Former Information Commissioner Sridhar Acharyulu on Tuesday alleged that the government was intimidating the Central Information Commission by threats of litigation, PTI reported. Acharyulu made the allegation in a letter he wrote to President Ram Nath Kovind to seek his intervention.

The Central Information Commission is an authority set up under the Right to Information Act. It deals with grievances related to RTI requests, and has jurisdiction over all central public authorities.

In his letter, Acharyulu described the global trend of Strategic Lawsuits Against Public Participation, or SLAPP, which he said are frivolous lawsuits meant to “intimidate the target into ceasing public activities such as speaking out against an organisation or a person”, PTI reported.

Acharyulu said the target of the lawsuits was the Central Information Commission and the citizens. He cited two orders by the commission related to the Reserve Bank of India. The central bank has approached the Bombay High Court against the commission’s order to provide details of foreign donors to local NGOs. The RBI has also challenged a CIC order asking it to disclose the names of large wilful defaulters.

“The CIC is supposed to act as Information Tribunal to adjudicate second appeals without fear or favour,” he said. “But I would like to bring it to Your Excellency’s notice that Information Commissioners are feeling ‘legally’ intimidated from discharging their legal duties.”

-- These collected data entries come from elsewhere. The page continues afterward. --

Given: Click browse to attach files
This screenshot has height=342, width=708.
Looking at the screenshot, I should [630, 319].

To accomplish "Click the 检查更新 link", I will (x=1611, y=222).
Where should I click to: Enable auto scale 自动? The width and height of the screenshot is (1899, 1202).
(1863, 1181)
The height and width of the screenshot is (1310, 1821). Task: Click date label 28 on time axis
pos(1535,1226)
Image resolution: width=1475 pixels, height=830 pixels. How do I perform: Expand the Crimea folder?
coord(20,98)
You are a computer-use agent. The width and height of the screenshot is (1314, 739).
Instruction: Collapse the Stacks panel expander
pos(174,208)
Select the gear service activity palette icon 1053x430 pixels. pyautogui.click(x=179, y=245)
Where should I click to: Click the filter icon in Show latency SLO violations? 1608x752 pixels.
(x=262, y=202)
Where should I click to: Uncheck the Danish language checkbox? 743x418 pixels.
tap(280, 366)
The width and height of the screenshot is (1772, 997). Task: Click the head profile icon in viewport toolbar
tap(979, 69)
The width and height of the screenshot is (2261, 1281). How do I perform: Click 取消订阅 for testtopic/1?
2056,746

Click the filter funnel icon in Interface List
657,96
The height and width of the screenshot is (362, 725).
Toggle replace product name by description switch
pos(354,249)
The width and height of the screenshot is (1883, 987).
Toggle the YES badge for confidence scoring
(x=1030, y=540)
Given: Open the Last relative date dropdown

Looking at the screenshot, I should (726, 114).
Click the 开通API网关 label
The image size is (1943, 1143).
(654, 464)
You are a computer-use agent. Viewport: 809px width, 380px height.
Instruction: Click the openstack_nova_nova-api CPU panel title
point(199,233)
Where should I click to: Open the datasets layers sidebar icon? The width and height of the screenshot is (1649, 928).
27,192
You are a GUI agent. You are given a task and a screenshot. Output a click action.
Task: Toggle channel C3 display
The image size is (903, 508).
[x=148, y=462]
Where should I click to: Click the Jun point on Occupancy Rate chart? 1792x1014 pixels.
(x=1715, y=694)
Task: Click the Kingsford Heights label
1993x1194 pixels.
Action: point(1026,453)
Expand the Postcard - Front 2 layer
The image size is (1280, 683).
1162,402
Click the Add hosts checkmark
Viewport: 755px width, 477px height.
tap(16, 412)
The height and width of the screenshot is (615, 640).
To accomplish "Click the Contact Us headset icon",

The former information commissioner cited legal notices he got in connection with his order asking Gujarat University to disclose details of Prime Minister Narendra Modi’s degree. The notices were sent to him in three capacities – as an individual, as the Information Commissioner, and as a person representing CIC. He asked in his letter how he would be able to defend in three capacities.

“The Union of India, in which CIC is a part, challenges order of CIC saying that educational qualifications of a public servant as his private information and its disclosure will cause unwarranted invasion of his privacy,” he said. “It appears to me as writing on wall – ‘Mr Commissioner, don’t order for disclosure of information: You will be slapped with case thrice for one order’,” he said.

Acharyulu said constitutional courts have the authority of judicial review of the CIC’s orders. But can the government make the CIC a respondent number one routinely in every such writ petition, he asked.

He accused the RBI of protecting the names of “rich men and bodies, who duped India and Indians to the tune of lakhs of crores of rupees” by challenging the commission’s order.